• Work item
Repeat each record exactly, skipping the pictures.

• Stored data

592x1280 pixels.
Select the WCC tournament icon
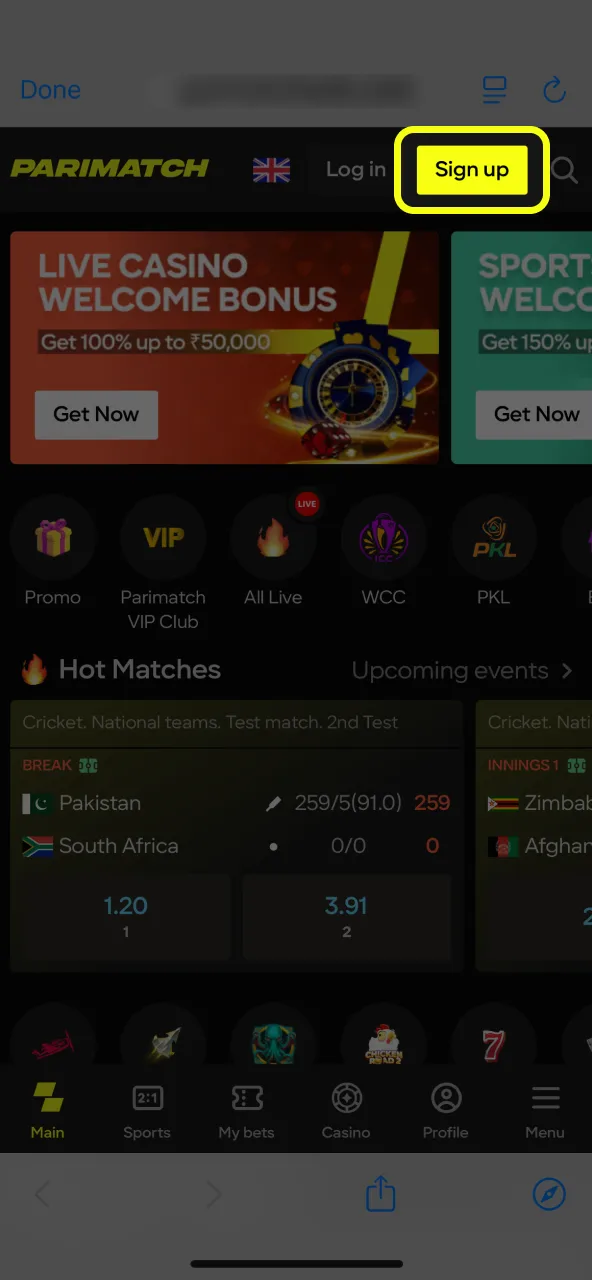coord(383,539)
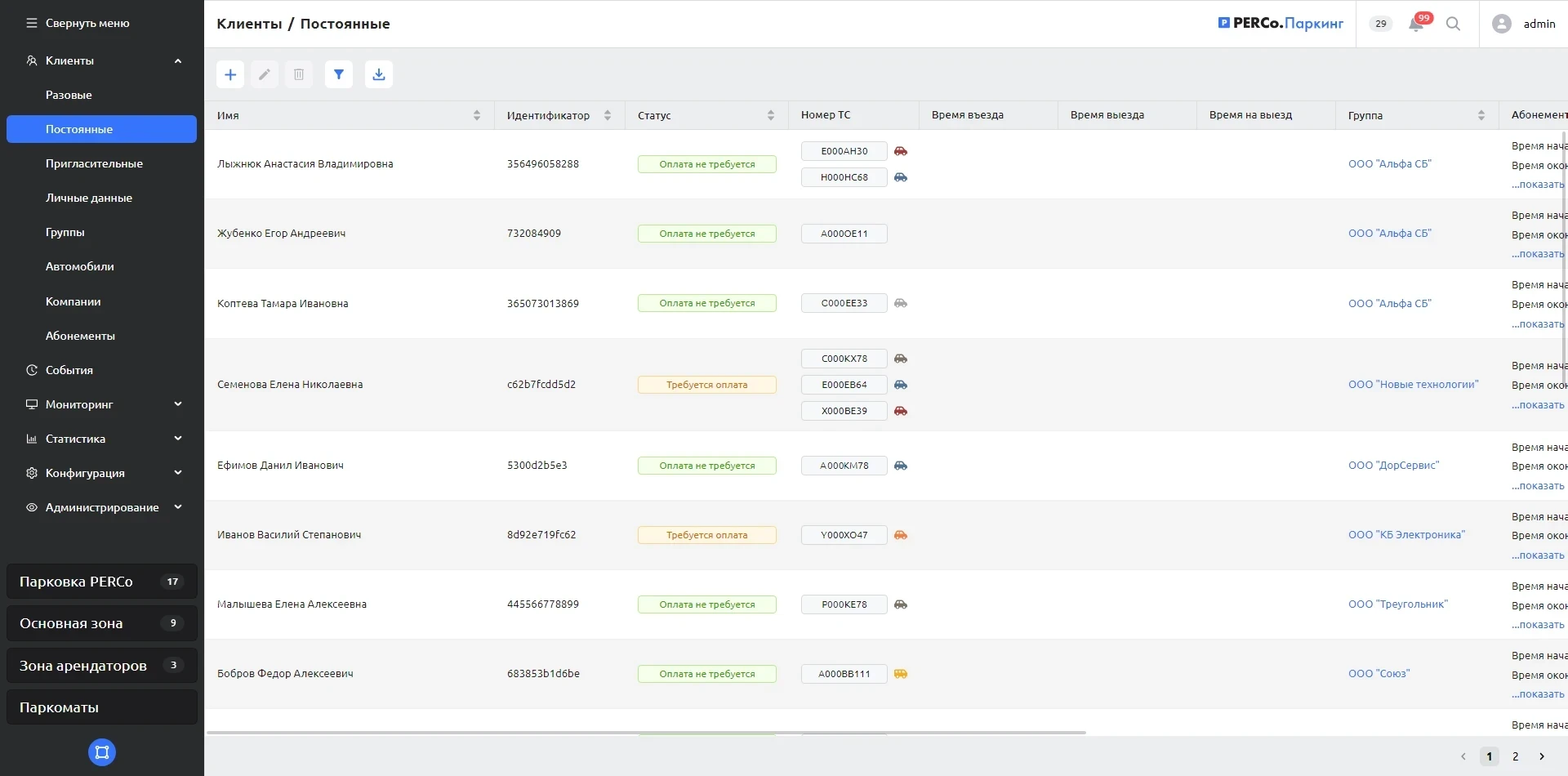Click the orange car icon next to Y000XO47
The width and height of the screenshot is (1568, 776).
click(x=901, y=535)
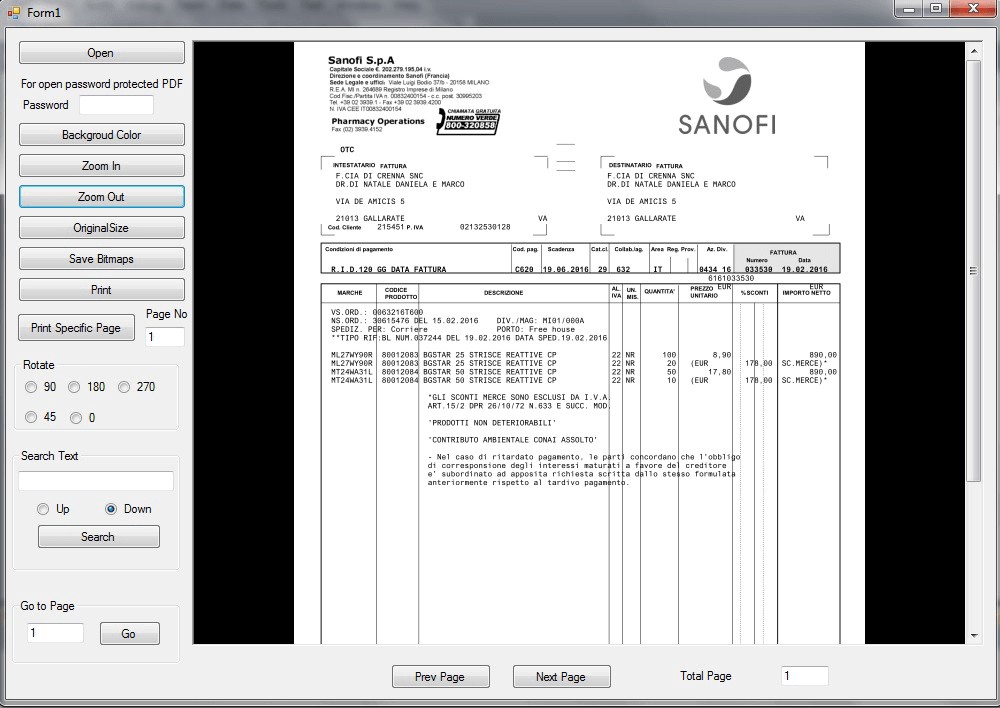Enable Up search direction
1000x708 pixels.
(x=41, y=509)
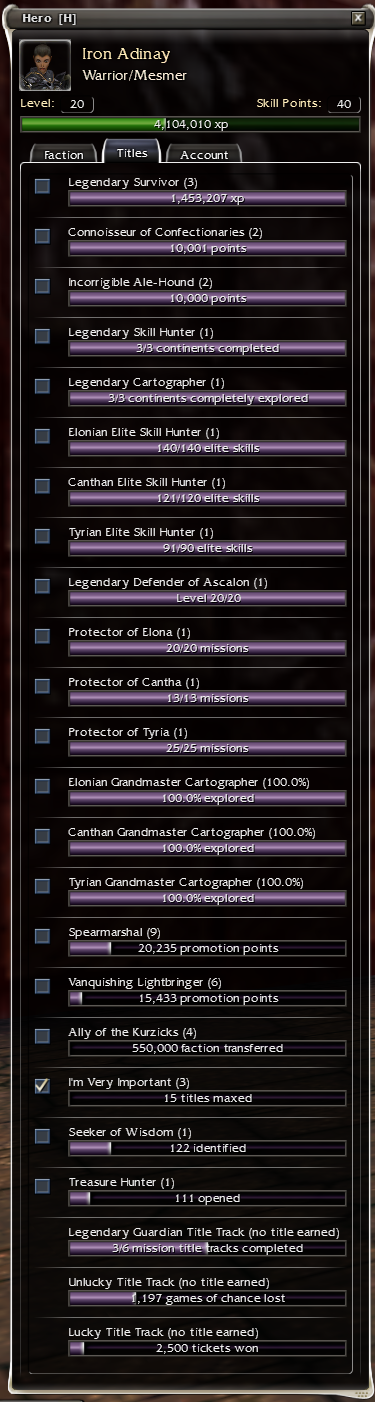
Task: Click the Seeker of Wisdom progress bar
Action: (x=207, y=1148)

• Completed exercise
592x1280 pixels.
Select the WCC tournament icon
coord(383,539)
Click the orange car icon next to Y000XO47
The width and height of the screenshot is (1568, 776).
click(x=901, y=535)
Enable Up search direction
1000x708 pixels.
(x=41, y=509)
Task: Click the Seeker of Wisdom progress bar
Action: (x=207, y=1148)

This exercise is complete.